▸ **Work to complete**
Reproduce verbatim the lines starting at the one that contains "pixels, height=588 pixels." and continuing through the end of the records, both ends included.

[Dataset items]

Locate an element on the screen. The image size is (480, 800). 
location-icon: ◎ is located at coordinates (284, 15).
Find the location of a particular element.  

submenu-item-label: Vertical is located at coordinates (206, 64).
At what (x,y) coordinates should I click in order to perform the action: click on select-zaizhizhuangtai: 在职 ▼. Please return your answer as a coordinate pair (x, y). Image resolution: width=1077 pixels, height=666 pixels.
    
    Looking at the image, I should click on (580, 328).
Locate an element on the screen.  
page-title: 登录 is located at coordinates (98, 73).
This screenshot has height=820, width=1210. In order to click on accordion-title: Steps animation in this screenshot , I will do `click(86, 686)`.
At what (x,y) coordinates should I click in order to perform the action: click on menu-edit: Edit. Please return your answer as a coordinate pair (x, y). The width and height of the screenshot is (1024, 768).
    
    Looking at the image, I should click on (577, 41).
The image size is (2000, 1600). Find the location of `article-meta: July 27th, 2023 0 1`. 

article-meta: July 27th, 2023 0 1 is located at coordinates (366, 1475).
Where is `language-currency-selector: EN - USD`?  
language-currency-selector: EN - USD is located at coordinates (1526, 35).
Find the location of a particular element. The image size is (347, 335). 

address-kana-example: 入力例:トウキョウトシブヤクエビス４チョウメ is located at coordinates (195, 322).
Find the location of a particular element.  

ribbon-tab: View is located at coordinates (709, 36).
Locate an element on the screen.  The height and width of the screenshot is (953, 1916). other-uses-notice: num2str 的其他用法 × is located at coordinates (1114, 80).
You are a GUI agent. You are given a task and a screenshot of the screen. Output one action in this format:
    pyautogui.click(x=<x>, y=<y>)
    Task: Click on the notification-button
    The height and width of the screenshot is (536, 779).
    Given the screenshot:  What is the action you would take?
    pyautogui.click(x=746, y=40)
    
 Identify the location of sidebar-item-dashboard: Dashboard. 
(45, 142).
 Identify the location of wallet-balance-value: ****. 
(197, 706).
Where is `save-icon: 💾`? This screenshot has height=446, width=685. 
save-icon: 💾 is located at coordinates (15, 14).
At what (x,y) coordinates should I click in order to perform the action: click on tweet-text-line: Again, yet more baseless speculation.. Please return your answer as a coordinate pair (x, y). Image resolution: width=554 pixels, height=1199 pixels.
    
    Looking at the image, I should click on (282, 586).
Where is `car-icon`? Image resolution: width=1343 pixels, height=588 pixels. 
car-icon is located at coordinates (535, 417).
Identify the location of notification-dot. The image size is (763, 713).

▸ **Solution for this task**
Where is `car-icon`? Image resolution: width=1343 pixels, height=588 pixels. 
car-icon is located at coordinates (535, 417).
Identify the location of notification-dot. The image size is (763, 713).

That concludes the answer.